→ TASK OBJECTIVE
Count the lines in the data below that contain the string "header". Give only the number.

(Raw records)
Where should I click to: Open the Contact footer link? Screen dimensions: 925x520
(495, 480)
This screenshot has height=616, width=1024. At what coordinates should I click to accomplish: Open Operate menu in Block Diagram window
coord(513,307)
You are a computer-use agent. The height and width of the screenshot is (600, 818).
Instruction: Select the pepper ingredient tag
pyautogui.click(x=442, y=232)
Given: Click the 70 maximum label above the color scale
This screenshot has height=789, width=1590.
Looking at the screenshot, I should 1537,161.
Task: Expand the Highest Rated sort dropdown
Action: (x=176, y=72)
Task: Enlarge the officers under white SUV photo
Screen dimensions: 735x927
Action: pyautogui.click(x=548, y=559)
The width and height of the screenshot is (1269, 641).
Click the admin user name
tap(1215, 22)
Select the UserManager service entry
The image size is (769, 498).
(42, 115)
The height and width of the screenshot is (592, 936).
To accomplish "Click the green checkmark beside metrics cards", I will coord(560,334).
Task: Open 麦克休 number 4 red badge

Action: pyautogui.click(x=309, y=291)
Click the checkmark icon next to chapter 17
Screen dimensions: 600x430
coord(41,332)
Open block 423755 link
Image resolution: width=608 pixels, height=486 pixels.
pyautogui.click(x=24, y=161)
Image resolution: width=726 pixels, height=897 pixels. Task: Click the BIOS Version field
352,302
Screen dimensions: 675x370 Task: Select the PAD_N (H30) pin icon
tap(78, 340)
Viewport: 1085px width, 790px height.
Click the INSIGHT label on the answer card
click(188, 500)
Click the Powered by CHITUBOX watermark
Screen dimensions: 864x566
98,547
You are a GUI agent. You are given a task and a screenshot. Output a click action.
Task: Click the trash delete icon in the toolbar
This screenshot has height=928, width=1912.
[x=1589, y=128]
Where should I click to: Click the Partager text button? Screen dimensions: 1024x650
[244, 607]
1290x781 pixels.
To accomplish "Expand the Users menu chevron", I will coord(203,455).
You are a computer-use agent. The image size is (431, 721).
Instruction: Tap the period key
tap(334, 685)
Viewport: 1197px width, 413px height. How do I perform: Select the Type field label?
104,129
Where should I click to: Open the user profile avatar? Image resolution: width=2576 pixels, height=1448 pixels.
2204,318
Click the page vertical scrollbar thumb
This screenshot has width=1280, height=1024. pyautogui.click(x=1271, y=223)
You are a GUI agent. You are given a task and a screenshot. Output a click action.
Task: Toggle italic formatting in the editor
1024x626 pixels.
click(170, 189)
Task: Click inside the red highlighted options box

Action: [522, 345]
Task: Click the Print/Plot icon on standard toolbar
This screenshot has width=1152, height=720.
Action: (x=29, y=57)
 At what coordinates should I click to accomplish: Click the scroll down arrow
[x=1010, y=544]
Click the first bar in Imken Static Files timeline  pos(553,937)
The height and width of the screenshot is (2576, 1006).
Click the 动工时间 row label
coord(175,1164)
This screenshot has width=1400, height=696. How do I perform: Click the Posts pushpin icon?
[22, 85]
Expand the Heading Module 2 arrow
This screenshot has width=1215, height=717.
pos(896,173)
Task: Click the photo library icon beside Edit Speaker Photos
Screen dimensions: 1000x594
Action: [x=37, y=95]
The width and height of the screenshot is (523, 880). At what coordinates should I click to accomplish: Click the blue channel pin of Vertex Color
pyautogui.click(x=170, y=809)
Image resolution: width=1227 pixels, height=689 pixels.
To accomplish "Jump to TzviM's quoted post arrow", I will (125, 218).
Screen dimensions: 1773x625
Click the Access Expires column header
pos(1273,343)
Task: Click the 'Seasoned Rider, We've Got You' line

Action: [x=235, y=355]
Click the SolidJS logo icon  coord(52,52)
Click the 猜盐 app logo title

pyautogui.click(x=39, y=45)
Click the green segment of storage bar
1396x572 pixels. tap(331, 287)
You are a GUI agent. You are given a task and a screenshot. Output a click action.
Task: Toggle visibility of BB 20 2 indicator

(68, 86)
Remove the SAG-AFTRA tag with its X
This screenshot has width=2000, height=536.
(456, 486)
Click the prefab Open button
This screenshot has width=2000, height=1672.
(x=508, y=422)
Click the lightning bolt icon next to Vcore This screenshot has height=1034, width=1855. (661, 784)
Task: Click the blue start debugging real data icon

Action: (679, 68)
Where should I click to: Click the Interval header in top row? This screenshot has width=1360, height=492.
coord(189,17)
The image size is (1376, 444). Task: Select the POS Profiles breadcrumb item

→ CORRECT RESULT
2